-- Opening Marker --
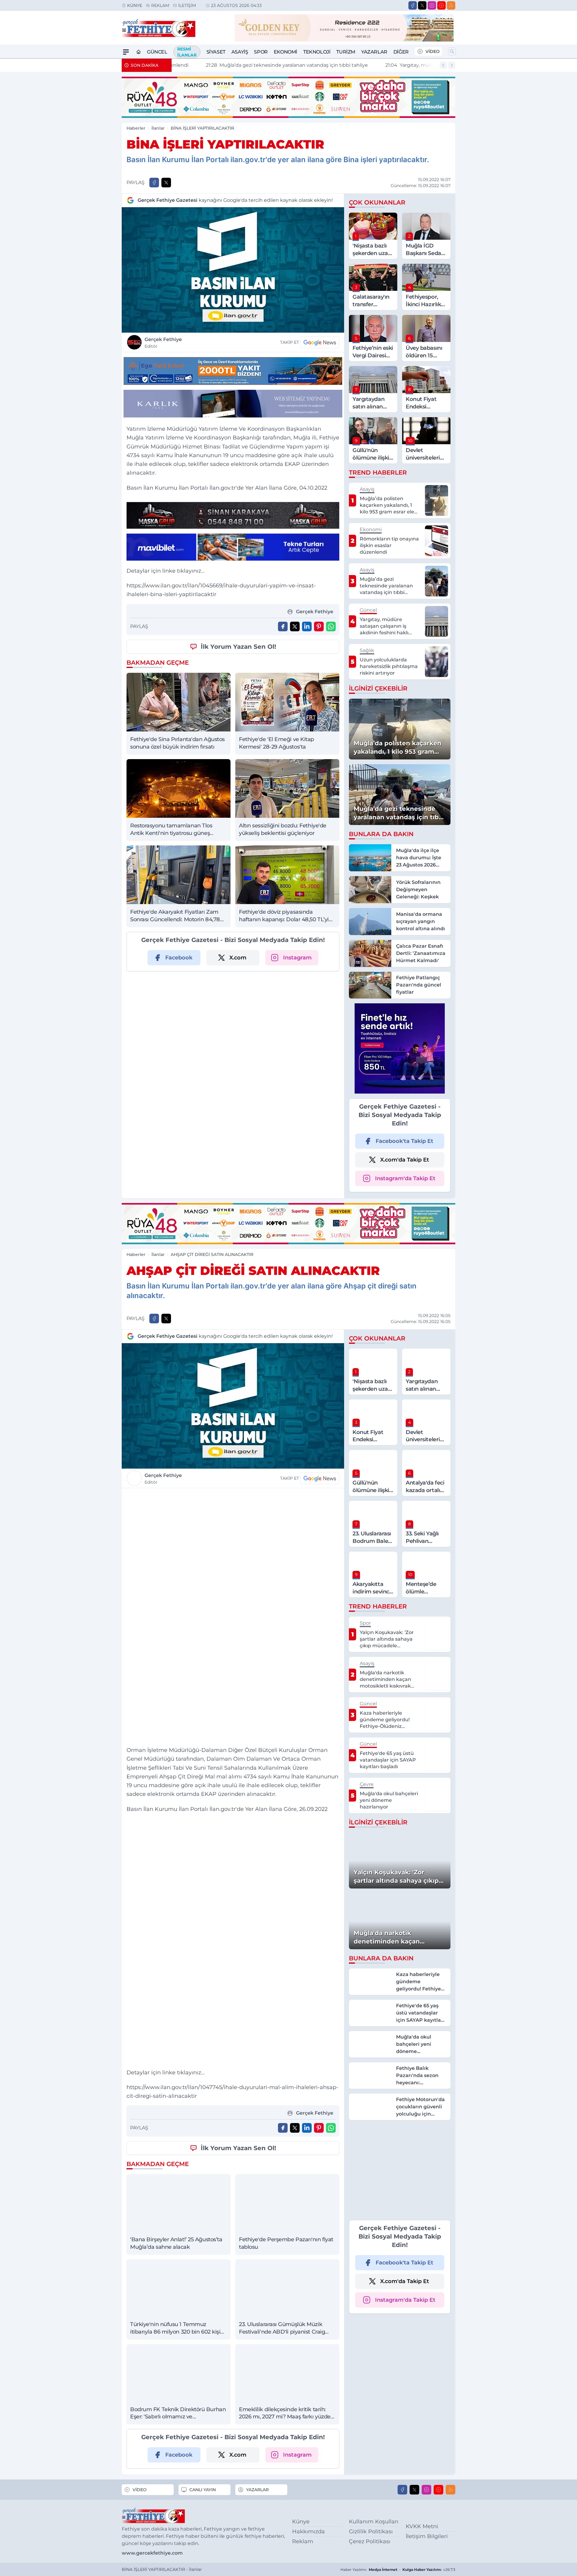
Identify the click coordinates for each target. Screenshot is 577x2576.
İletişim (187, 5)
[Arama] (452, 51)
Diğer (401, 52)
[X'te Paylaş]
-- Closing Marker --
ACTIVITY:
Give back all the data exactly, minus pictures.

YOUR SOLUTION:
Identify the click coordinates for each target. Screenshot is 577x2576.
İletişim (187, 5)
[Arama] (452, 51)
Diğer (401, 52)
[X'te Paylaş]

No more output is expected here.